- Task item -
Write out the PD-1 passage word for word, beginning at the words "In short, the" and stopping after "cotton rat model.".

While this is the first report of PD-1 expression levels evaluated in the context of RSV vaccine-induced ERD, the relationship of reduced levels of PD-1 and enhanced pulmonary pathology could also be corroborated by findings from the mouse model of severe RSV infection. Specifically, following high dose of RSV infection, exacerbated pulmonary inflammatory response was characterized with over production of pro-inflammatory cytokines and increased infiltration of inflammatory cells similar to that of vaccine-induced ERD56,57,58, while blockade of PD1-PD-L1 pathways at the time of T cell infiltration into the lungs resulted in augmentation of pulmonary inflammation and tissue injury with minimal effects on viral clearance22. Indeed, the engagement of PD-1 with inflammatory DC-derived PD-L1 is crucial for regulation of pro-inflammatory cytokine release by effector CD4 and CD8 T cells, resulting in control of effector T cell activities in the lungs. In addition, they showed that blocking PD-L1 following RSV infection enhanced weight loss and lung histopathology in mice22,59. Taken together, our observations are in good agreement with severe RSV infection in the murine model where low levels of PD-1 induction accompany enhanced respiratory disease.
In short, the gene encoding crPD-1 is 858 bp in length encoding 285 amino acids followed by a stop codon and 1027 bp 3′ un-translated region. The protein shares homology of 82–88% with other small rodents and 59% with its human counterpart. Functional characterization revealed that the crPD-1 protein bound to its ligand expressed on dendritic cells and effectively suppressed IL-6 and TNF-α secretion. Moreover, PD-1 gene expression was substantially downregulated in the lung tissues of the cotton rats with ERD, suggesting its possible involvement in exacerbated pulmonary inflammation in the diseased animals. The availability of the PD-1 gene and protein could facilitate future studies of vaccine-induced protection or -associated disease enhancement in addition to other immunological investigations in the cotton rat model.

- Records -
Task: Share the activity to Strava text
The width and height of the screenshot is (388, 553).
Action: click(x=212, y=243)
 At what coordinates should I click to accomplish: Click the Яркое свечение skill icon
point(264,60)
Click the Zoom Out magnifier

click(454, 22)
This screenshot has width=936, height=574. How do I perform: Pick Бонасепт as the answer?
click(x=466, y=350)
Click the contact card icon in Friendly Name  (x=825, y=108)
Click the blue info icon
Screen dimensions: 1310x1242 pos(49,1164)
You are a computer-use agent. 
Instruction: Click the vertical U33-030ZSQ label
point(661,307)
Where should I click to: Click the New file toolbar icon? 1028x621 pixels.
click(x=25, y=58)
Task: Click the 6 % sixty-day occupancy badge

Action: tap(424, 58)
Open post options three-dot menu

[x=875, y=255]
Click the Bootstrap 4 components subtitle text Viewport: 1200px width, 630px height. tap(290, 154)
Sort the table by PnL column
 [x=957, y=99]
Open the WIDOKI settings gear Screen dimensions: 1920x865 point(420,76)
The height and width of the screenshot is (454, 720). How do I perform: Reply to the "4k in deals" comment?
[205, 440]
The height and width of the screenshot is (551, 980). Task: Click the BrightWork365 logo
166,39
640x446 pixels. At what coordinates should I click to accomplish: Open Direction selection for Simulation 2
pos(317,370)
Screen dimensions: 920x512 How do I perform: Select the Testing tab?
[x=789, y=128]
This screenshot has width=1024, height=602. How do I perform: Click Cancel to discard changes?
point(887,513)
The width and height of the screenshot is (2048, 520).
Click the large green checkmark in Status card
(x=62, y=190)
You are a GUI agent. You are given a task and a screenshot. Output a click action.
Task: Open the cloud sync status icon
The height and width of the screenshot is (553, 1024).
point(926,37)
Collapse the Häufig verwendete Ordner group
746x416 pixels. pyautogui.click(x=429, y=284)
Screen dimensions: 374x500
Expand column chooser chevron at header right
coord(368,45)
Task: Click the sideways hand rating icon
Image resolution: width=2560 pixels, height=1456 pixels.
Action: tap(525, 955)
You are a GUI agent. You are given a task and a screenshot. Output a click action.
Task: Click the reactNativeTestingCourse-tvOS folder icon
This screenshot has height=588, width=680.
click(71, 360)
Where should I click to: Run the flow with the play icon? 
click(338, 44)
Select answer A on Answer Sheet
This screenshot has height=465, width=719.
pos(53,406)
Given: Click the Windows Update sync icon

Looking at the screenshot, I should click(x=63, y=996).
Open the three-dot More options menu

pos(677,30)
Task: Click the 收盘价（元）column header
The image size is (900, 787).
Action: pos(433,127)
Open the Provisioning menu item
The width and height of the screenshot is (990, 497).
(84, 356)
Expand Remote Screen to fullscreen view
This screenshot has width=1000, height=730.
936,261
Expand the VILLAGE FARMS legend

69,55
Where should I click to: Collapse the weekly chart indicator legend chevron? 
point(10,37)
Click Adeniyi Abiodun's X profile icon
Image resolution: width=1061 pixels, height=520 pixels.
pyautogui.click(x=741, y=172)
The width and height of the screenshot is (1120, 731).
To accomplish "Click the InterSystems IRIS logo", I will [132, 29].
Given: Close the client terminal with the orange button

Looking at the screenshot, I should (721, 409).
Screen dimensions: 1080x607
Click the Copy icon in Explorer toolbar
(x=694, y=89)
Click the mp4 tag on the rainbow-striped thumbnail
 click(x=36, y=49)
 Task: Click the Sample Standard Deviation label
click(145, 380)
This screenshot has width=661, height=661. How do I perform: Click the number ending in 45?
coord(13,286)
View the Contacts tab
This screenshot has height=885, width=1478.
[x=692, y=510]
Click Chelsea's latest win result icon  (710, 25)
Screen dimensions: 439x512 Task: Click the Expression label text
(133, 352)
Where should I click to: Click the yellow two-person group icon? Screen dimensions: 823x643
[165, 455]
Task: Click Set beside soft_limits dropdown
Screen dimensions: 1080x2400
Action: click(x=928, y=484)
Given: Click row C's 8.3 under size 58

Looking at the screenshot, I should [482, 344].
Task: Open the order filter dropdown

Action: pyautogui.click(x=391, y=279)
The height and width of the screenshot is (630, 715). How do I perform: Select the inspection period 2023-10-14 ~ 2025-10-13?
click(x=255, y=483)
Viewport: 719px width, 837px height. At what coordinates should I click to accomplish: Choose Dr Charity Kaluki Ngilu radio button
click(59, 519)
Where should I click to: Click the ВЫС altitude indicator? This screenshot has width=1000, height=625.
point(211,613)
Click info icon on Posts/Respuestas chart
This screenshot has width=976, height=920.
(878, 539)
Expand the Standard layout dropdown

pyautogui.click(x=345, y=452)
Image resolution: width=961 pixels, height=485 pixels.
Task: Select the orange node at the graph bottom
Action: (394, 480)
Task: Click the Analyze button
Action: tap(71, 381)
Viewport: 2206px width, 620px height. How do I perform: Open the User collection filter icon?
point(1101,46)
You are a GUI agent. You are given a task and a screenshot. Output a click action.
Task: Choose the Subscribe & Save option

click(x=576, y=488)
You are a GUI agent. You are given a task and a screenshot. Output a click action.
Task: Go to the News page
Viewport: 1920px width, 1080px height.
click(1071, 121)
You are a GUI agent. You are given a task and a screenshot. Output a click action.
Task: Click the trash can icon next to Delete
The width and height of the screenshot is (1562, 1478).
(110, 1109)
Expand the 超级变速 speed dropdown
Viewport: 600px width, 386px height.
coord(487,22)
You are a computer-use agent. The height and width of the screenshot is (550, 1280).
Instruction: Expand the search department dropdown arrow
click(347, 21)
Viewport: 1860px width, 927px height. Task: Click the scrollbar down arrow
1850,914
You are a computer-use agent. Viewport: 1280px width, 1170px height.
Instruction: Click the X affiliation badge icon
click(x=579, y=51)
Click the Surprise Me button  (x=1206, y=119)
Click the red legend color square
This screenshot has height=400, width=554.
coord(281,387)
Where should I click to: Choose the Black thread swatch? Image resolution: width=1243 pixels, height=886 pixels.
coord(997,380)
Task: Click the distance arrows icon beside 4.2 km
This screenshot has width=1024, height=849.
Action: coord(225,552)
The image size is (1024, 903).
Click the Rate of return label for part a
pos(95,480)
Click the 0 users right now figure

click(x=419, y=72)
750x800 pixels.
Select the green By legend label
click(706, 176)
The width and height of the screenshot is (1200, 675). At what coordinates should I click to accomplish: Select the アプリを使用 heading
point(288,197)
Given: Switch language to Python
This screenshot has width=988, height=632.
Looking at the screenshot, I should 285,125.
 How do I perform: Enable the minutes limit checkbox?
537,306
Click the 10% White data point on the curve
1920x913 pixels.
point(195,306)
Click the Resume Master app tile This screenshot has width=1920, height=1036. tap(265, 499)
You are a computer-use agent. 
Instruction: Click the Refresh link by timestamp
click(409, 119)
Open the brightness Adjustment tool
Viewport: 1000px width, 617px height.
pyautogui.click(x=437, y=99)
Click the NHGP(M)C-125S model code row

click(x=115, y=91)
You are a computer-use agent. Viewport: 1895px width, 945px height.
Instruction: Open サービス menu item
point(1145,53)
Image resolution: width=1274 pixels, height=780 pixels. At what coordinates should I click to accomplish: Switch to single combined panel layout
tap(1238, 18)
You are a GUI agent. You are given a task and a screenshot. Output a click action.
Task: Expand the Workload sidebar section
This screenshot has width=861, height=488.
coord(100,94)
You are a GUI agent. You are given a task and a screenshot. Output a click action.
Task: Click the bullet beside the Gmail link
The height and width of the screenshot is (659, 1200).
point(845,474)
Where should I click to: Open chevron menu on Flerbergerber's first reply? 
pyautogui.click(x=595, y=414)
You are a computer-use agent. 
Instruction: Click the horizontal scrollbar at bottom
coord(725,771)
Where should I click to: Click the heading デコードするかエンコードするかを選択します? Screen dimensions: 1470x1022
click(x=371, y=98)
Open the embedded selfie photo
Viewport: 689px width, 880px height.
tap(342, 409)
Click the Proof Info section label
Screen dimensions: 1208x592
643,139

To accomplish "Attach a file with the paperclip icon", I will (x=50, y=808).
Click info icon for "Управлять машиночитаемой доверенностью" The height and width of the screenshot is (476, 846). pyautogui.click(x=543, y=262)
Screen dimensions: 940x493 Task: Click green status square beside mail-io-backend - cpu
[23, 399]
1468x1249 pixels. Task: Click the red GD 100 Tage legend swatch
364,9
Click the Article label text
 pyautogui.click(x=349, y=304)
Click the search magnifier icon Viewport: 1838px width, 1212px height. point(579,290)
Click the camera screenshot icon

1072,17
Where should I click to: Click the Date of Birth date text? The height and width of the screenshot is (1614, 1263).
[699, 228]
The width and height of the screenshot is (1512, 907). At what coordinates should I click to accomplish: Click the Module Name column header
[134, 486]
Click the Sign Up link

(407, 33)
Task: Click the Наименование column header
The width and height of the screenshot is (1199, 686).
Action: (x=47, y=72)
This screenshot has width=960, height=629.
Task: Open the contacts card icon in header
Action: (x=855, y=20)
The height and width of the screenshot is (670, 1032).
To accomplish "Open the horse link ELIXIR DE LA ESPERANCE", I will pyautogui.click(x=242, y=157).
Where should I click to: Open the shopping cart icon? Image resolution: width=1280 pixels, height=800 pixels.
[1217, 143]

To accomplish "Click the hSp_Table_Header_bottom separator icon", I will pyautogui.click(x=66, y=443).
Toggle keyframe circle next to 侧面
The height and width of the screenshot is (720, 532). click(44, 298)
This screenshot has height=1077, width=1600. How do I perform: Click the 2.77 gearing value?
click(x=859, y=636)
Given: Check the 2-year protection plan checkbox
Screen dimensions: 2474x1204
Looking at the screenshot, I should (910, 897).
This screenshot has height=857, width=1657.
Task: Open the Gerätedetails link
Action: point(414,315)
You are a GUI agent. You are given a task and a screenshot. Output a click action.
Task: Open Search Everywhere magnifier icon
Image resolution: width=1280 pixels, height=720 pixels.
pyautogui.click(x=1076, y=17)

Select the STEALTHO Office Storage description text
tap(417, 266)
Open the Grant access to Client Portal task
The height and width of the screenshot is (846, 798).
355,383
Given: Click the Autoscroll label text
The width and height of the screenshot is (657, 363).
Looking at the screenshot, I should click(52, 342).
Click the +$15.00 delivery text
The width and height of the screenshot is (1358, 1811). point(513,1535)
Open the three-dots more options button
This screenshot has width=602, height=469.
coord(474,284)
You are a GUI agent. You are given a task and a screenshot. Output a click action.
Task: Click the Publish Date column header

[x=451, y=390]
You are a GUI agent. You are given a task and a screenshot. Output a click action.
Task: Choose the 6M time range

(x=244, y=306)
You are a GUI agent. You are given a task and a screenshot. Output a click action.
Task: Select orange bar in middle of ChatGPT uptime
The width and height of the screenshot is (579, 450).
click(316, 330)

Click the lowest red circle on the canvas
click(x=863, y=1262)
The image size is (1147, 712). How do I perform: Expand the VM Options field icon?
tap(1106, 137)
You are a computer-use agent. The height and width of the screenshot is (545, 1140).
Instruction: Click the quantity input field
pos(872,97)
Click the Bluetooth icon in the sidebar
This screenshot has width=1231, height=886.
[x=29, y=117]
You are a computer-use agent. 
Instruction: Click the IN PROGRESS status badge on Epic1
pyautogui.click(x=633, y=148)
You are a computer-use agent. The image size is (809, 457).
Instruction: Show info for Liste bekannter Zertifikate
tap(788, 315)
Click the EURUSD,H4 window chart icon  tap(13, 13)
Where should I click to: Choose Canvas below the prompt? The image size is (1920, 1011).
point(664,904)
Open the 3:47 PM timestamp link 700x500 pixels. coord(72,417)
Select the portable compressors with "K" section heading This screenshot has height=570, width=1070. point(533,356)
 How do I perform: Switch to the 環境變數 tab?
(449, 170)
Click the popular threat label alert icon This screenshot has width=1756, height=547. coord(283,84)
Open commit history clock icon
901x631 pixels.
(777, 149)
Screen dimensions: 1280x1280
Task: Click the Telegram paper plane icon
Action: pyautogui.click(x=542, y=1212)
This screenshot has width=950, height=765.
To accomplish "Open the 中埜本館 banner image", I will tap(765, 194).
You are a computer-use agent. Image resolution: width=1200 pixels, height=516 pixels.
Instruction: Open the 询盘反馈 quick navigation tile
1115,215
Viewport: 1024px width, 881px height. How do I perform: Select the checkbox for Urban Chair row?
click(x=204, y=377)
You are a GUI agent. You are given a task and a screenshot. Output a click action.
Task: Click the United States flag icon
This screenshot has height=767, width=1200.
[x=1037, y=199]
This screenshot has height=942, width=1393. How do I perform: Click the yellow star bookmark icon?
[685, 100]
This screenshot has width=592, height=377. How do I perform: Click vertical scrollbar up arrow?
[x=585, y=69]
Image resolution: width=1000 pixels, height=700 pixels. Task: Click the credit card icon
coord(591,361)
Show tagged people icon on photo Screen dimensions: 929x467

- Task output -
In short, the gene encoding crPD-1 is 858 bp in length encoding 285 amino acids followed by a stop codon and 1027 bp 3′ un-translated region. The protein shares homology of 82–88% with other small rodents and 59% with its human counterpart. Functional characterization revealed that the crPD-1 protein bound to its ligand expressed on dendritic cells and effectively suppressed IL-6 and TNF-α secretion. Moreover, PD-1 gene expression was substantially downregulated in the lung tissues of the cotton rats with ERD, suggesting its possible involvement in exacerbated pulmonary inflammation in the diseased animals. The availability of the PD-1 gene and protein could facilitate future studies of vaccine-induced protection or -associated disease enhancement in addition to other immunological investigations in the cotton rat model.